There were also the Amy boards, which are Mini-ITX form-factor Amiga compatible motherboard. With the same form-factor there was the 80% second prototype of the Akiko 32, which is another Mini-ITX board. The Akiko 32 is based on the CD32 and thus features the Akiko-chip, hence the name. And then there was the A1200+, which is an improved re-implementation of the A1200 motherboard. As far as I can tell, all these new PCBs were open-sourced as well.

Accessories

So where would you put all the new cards and motherboards into? Of course you could take them to upgrade your existing machine, and that might probably be the norm. But you could also put them into the new cases for the A1200 which have been around for a while. Or you could put them into the Checkmate 1500 Plus, which is a modern remake of the original 1989 third-party case. It can take motherboards from A500, A600, A1200, and Mini-ITX/Micro-ATX. On the outside it looks a bit like a mix of an A3000 and A1000, with its support for a slide-under keyboard. Speaking of keyboards, you could also get new keycaps in different colours and layouts. And there was even a presentation of a new mechanical keyboard based on the popular MX-switches. The long-awaited new A500 cases did not make it to the show, but have been said to appear in due time.

Non-68k Hardware

The A314 was another interesting sight. It is a Raspberry Pi based co-processor board that fits into the trapdoor-slot of the Amiga 500. The Amiga and the RPi can communicate over shared memory. The currently implemented services provide for a file-system (a314fs) that is mounted in AmigaOS, an amiga-command to execute commands on the faster RPi, e.g. a compiler like vbcc, PiAudio to stream audio from the Pi to the Amiga (connecting ALSA and Paula), and a RemoteWB application that lets you control your Amiga via a remote web-browser.

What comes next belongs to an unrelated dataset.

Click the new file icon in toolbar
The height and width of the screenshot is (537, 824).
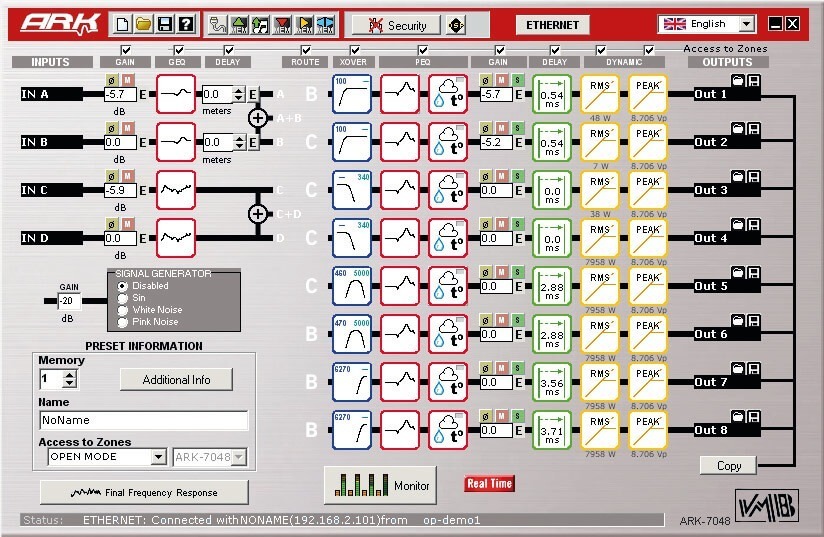click(x=122, y=24)
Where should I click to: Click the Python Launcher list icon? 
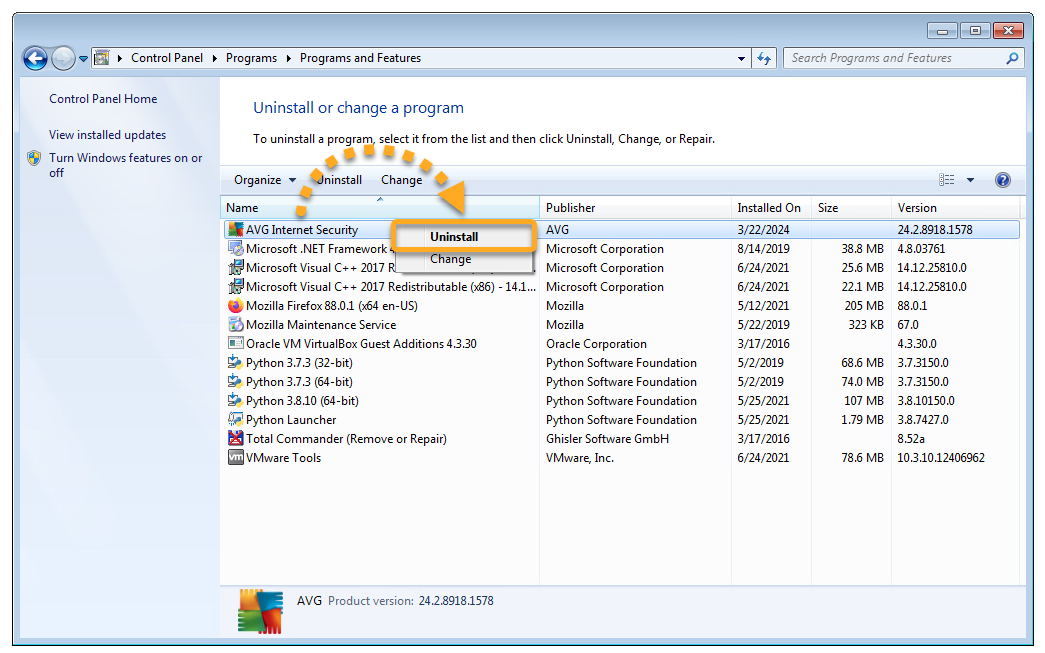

The PPC camp also had their news with yet another announcement of the A1222 “Tabor” that should run the existing AmigaOS 4.1 and some AmigaOne computers like the X5000 and X1000 on display.

Hardware gallery:

1.2 Software

Also for AmigaOS 4.1, one could see a beta-version of LibreOffice.

The MorphOS guys presented version 3.14 of their popular PPC-based operating system. And I saw an A4000D equipped with a CyberstormPPC running a beta-version of MorphOS 3.13. This would be a big update, as the last official version supporting that configuration was 1.4.5; 14 years ago!

And then there was a development version of MorphOS booting on the AMD64 architecture! This is quite some news as the hardware should be a lot cheaper and easier to get hold of. The demo-system booted on an AMD Ryzen 5 3600, but AMD64 instructions are also what drives Intel CPUs. I have been told that the system provides for on-the-fly just in time (JIT) compilation of 68k code, as well as of PPC-code.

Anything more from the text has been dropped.